Suddivisa per temi, intorno ai generi cari a Fattori, quelli da lui praticati con maggiore assiduità nel corso della sua lunga carriera, la mostra in corso sino al 29 giugno 2025 al Centro di arte contemporanea XNL di Piacenza (curatori Fernando Mazzocca, Elisabetta Matteucci e Giorgio Marini) riserva un largo spazio alla produzione dell’artista legata all’epopea risorgimentale. Più ancora che i numerosi quadri e quadroni di battaglia, realizzati secondo tecniche pittoriche ancora tradizionali, restano nella memoria del visitatore alcuni strepitosi dipinti – penso in particolare a In vedetta (Il muro bianco), ma anche a Tre artiglieri, Lettera al campo, Militari e cavalli in una pianura, Avamposti di cavalleria – che, ricorrendo a uno stile austero, di rarefatta semplicità, evocano momenti anonimi di vita militare o episodi a margine degli scontri bellici (vengono allora alla memoria le pagine della Certosa di Parma con cui Stendhal descriveva la battaglia di Waterloo…).
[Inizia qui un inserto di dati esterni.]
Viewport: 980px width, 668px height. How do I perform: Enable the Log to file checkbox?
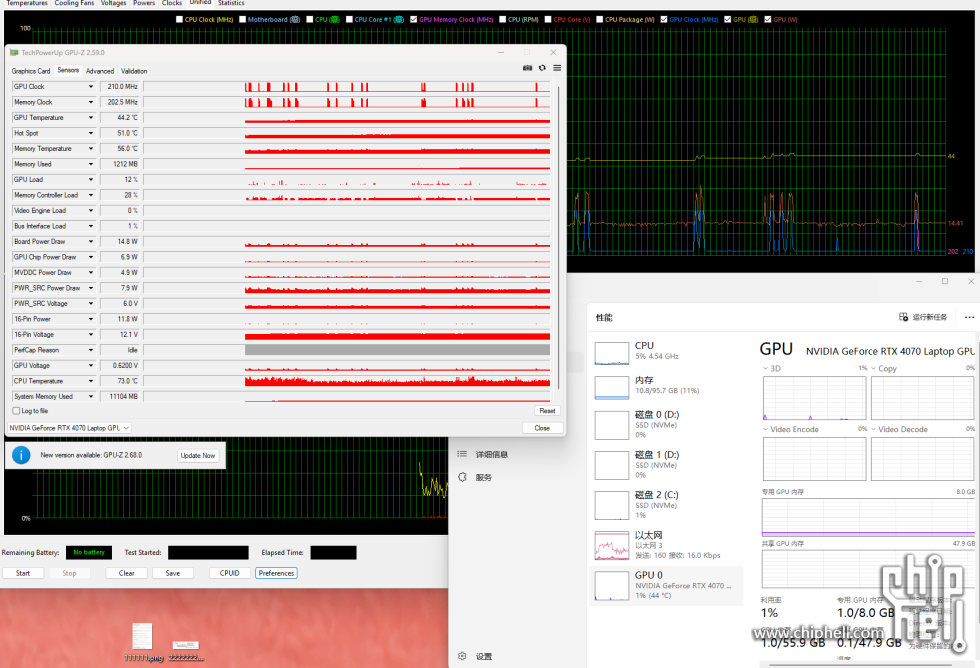pos(15,411)
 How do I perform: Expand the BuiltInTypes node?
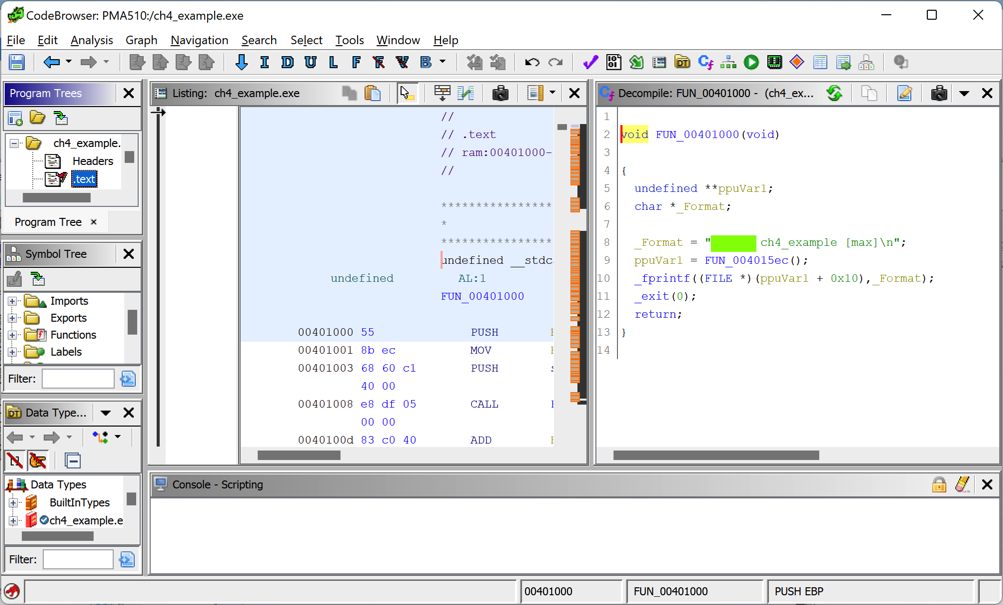[x=13, y=503]
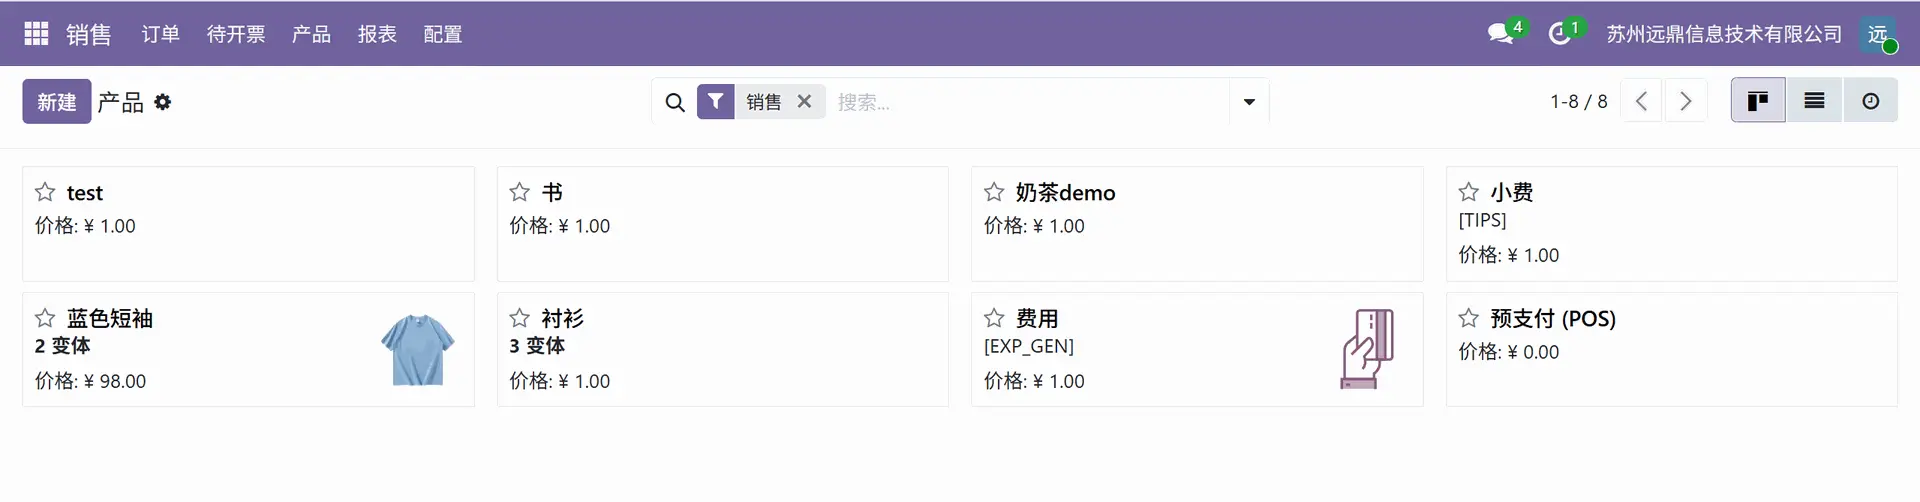Click the 新建 button
The image size is (1920, 502).
click(x=57, y=102)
Una sezione della mostra è dedicata ai ritratti, un genere che pure occupa un posto di rilievo nella pittura di Fattori. Tra le opere esposte a Piacenza, è presente un capolavoro del periodo tardo: Il ritratto della terza moglie, del 1905: un dipinto di forte intensità espressiva, in cui l’artista, attraverso l’espediente del quadro dentro il quadro, si concede il vezzo dell’autocitazione, esibendo sulla parete, alle spalle dell’effigiata, I butteri, da lui realizzato due anni prima.
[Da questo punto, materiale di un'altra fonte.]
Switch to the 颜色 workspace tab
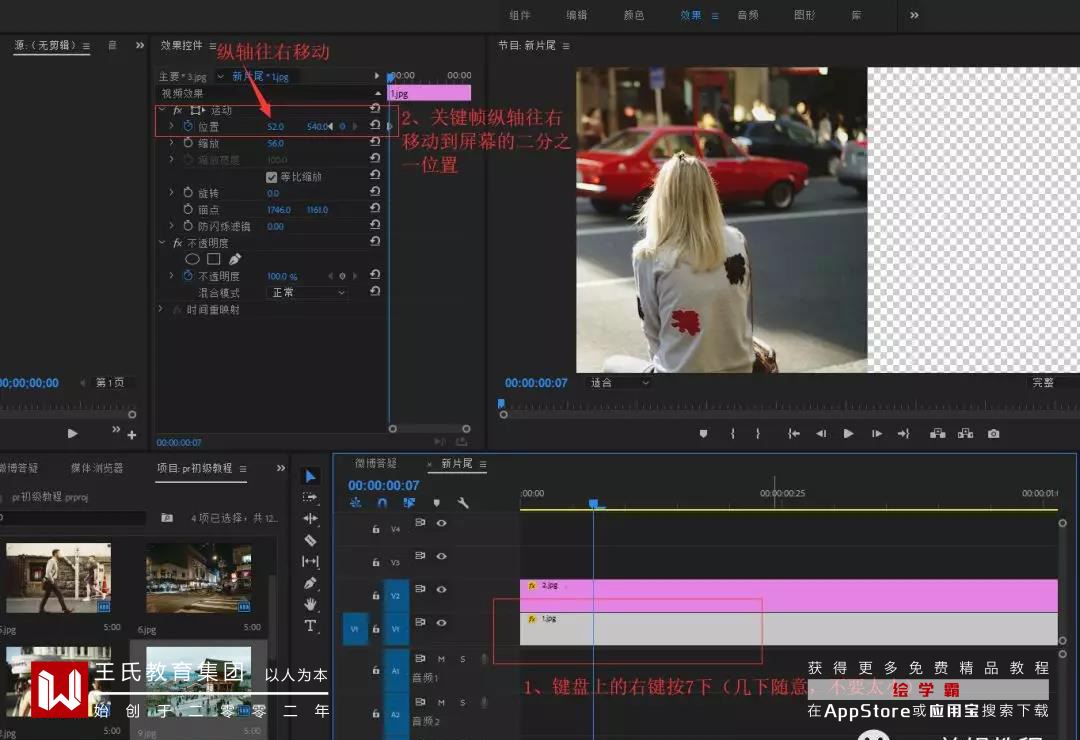 pyautogui.click(x=634, y=15)
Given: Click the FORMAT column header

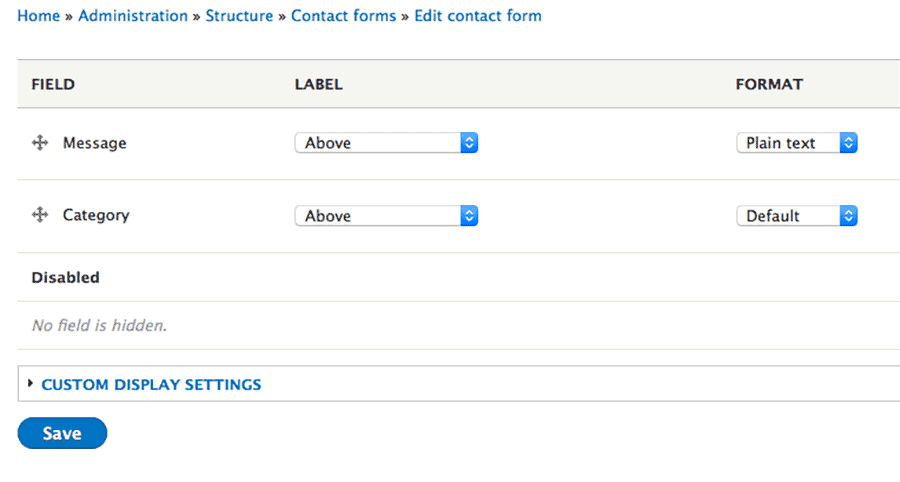Looking at the screenshot, I should [769, 84].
La sezione della rassegna riservata alla pittura di paesaggio presenta dipinti di Fattori, eseguiti en plein air, che raffigurano con fedeltà al vero naturale scorci a lui familiari della costa livornese o delle campagne maremmane, o, ancora, brani di vita rurale in cui il duro lavoro contadino acquista il carattere di una condizione umana universale. Tra i paesaggi realizzati in piena stagione macchiaiola, spiccano alcuni monumentali Bovi al carro, e poi La torre rossa e il magnifico bozzetto per Acquaiole livornesi, del 1865, una piccola tavoletta di raffinata fattura il cui formato orizzontale fortemente allungato, da predella quattrocentesca, mira a suggerire la vastità dell’orizzonte (una soluzione formale decisamente inusuale, già sperimentata dal pittore romano Nino Costa e poi ripresa da altri macchiaioli: Borroni, Abbati e Sernesi).
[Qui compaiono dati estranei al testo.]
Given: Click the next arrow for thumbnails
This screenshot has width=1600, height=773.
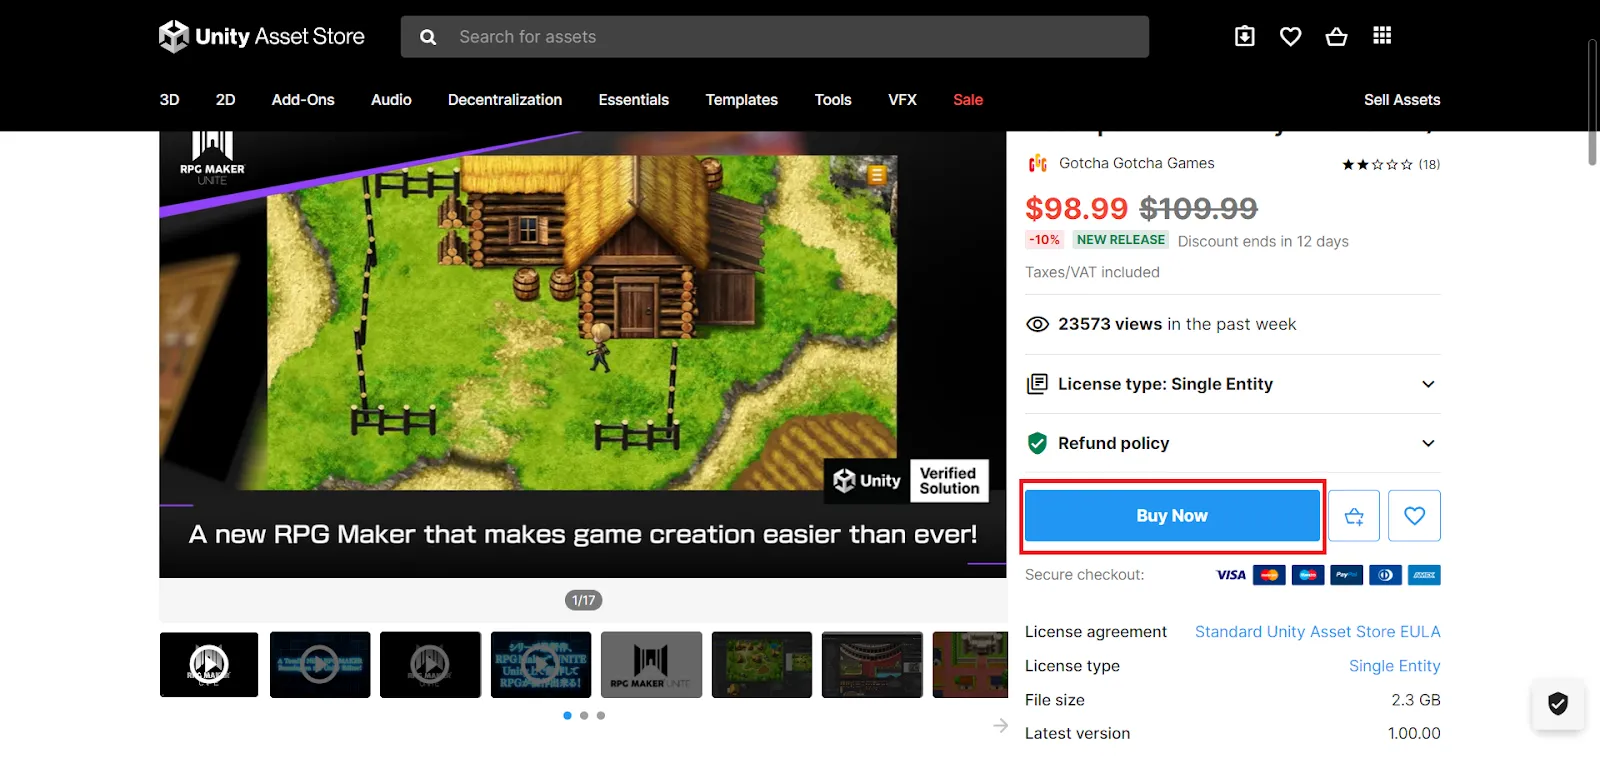Looking at the screenshot, I should point(1000,725).
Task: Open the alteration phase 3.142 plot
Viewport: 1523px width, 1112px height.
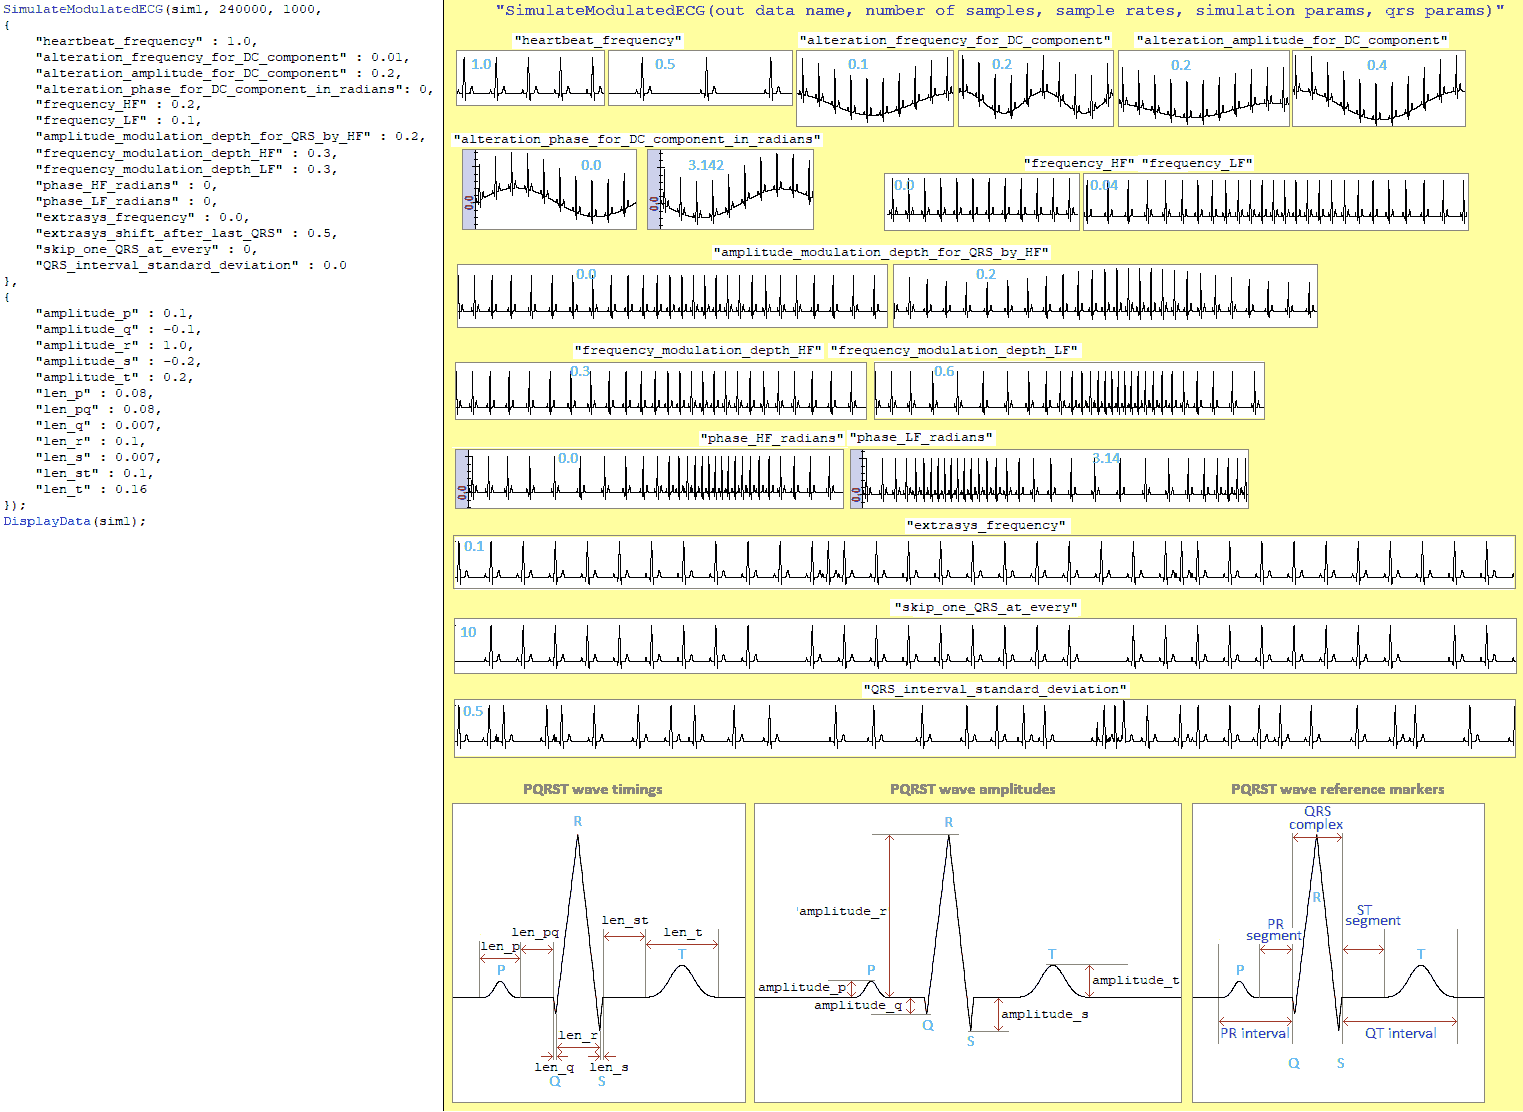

Dopo il 1870, esauritasi la fase eroica della Macchia, disperso il gruppo del Caffè Michelangelo, Fattori imprime una direzione nuova alla sua pittura, modificando in parte taluni elementi del proprio linguaggio. Anche le opere di questi anni restano tuttavia ancorate a una poetica del vero capace di restituire, attraverso l’afflato lirico e vivido della tavolozza, i valori ambientali. E se ne La signora Gioli a Fauglia e Signora in giardino “un’attenzione sensibilissima al particolare di natura e l’atteggiamento delle figurette femminili possono far pensare anche a una memoria della pittura di Corot” (Raffaele Monti), La strada bianca, Butteri maremmani, La mena in Maremma, Campagna romana (“Uno dei vertici dell’arte europea di fine secolo”) sono composizioni in cui Fattori si fa osservatore scrupoloso e partecipe della realtà umana e sociale del suo tempo: dipinti che conservano appieno una forte, drammatica tensione emotiva (e da cui si può cogliere ancora l’impegno etico del pittore).

Nei decenni a cavallo tra i due secoli la scena figurativa europea conosce un’evoluzione profonda. Di fronte alle novità del postimpressionismo che mettevano in discussione la linea naturalista sino ad allora prevalente, novità che in Italia avevano trovato consensi e seguaci financo tra gli allievi dello stesso Fattori (in Nomellini in primis), il pittore livornese assume un atteggiamento dubbioso, e sceglie di proseguire per la sua strada. Intanto ha scoperto l’acquaforte, con buoni risultati: Raffaele Monti arriverà a definirlo “il maggior incisore italiano dell’Ottocento”.

La mostra assegna una particolare attenzione alla produzione grafica del maestro, presentando acqueforti e disegni (tra questi ultimi, alcuni studi preparatori per dipinti sono messi a confronto con le corrispondenti opere pittoriche): sono opere anch’esse che danno la misura della vitalità espressiva dell’artista.